Passage for review:
GlaxoSmithKline (GSK) reported fourth-quarter results largely in line with both our and consensus expectations, and we don't expect any changes to our fair value estimate. Despite the deteriorating pricing environment for Glaxo's key respiratory franchise; we believe the company's wide moat remains intact, supported by a portfolio of branded drugs and a strengthening competitive position in the vaccine and consumer health businesses.
With the asset swap with Novartis – gaining vaccines, losing cancer drugs, and joint venturing on consumer products – likely to close in the first half of 2015, Glaxo is strengthening its competitive position by gaining scale in core areas while exiting a suboptimal position in the cancer market. However, as the quarterly results show, the growth potential in Glaxo's vaccine and consumer business is probably much lower than with the cancer drugs. Nonetheless, the vaccine and consumer business should generate more steady cash flows as generic competition in these areas is much less prevalent.
The cash flows from the strengthening consumer and vaccine businesses and a stabilising respiratory franchise are critical in supporting the dividend. Any mis-steps in these businesses will probably result in a dividend cut as the payout ratio is close to 85%. While we remain confident in the consumer and vaccine businesses, we are concerned that stabilisation in the respiratory franchise, 27% of total sales, may take longer than the one year that management is targeting.
Even though Glaxo returned the majority of its respiratory franchise to more favourable positioning on US payer formularies in 2015, we remain concerned that competitors will offer pricing concessions in 2016 to regain market share. Over the longer term, we believe Glaxo's respiratory franchise will stabilise and return to growth based on a leading drug portfolio and potentially positive outcomes studies.

Provided material:
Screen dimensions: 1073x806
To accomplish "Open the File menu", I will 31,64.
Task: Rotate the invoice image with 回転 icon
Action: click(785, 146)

Prompt 1: According to the GlaxoSmithKline passage, what percentage of total sales does the respiratory franchise represent?
Prompt 2: Reproduce the GlaxoSmithKline passage, beginning at the words "Even though Glaxo" and stopping after "positive outcomes studies.".
Work only from the GlaxoSmithKline passage and disregard the material.

Answer area 1: 27% of total sales.

Answer area 2:
Even though Glaxo returned the majority of its respiratory franchise to more favourable positioning on US payer formularies in 2015, we remain concerned that competitors will offer pricing concessions in 2016 to regain market share. Over the longer term, we believe Glaxo's respiratory franchise will stabilise and return to growth based on a leading drug portfolio and potentially positive outcomes studies.